Eine Verpuffung mit eingeschlossenen Personen in einem Fabrikgebäude in der Stettener Salinenstraße war die Übungsidee, die sich Einsatzleiter Matthias Edele für die Übung des Lösch­zuges Süd ausgedacht hatte. Zu der Verpuffung und einem kleinen Brand soll es bei Reinigungsarbeiten gekommen sein. Der Gebäudebesitzer soll den Alarm ausgelöst haben.

Der Löschzug Süd mit den Abteilungen Stetten, Owingen und Gruol rückte aus. Stetten war  innerhalb von drei Minuten zur Stelle, Gruol und Owingen nur wenige Minuten später. Die Drehleiter aus Haigerloch war neun Minuten nach Alarmierung in Stellung.

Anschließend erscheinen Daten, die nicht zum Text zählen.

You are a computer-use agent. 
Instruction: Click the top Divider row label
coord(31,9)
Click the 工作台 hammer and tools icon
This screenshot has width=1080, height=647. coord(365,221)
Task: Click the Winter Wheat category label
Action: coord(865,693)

Stettens Gruppenführer Jens Edele schickte zwei Atemschutztrupps ins Gebäude. Weil sich eine der beiden eingeschlossenen Person an einem Fenster bemerkbar machte, konnte sie über eine Steckleiter gerettet werden. Die Feuerwehr Gruol unter Gruppenführer von Kevin Göttler beorderte zwei weitere Atemschutzträger ins Gebäude. Inzwischen war auch die zweite Person gerettet, aber einer der Atmeschutzträger war gestolpert und musste ebenfalls aus dem Gebäude geholt werden. Weitere Atemschutzträger aus Gruoler und Owingen wurden von  Abteilungskommandant Rainer Volm als Sicherungstrupp abgestellt.

Zur ersten Brandbekämpfung dienten die 1000 Liter Wasser aus dem Stettener Fahrzeug und Wasser aus der Eyach. Insgesamt wurden 160 Meter Schläuche verlegt.

Die reibungslos verlaufene Übung mit 30 Wehrleuten und fünf Fahrzeugen verfolgten trotz strömenden Regens einige Zuschauer, unter ihnen auch Ortsvorsteher Konrad Wiget. Einsatzleiter Edele und stellvertretende Abteilungskommandant Matthias Klingel zeigten sich mit dem Ablauf der Löschzugübung sehr zufrieden.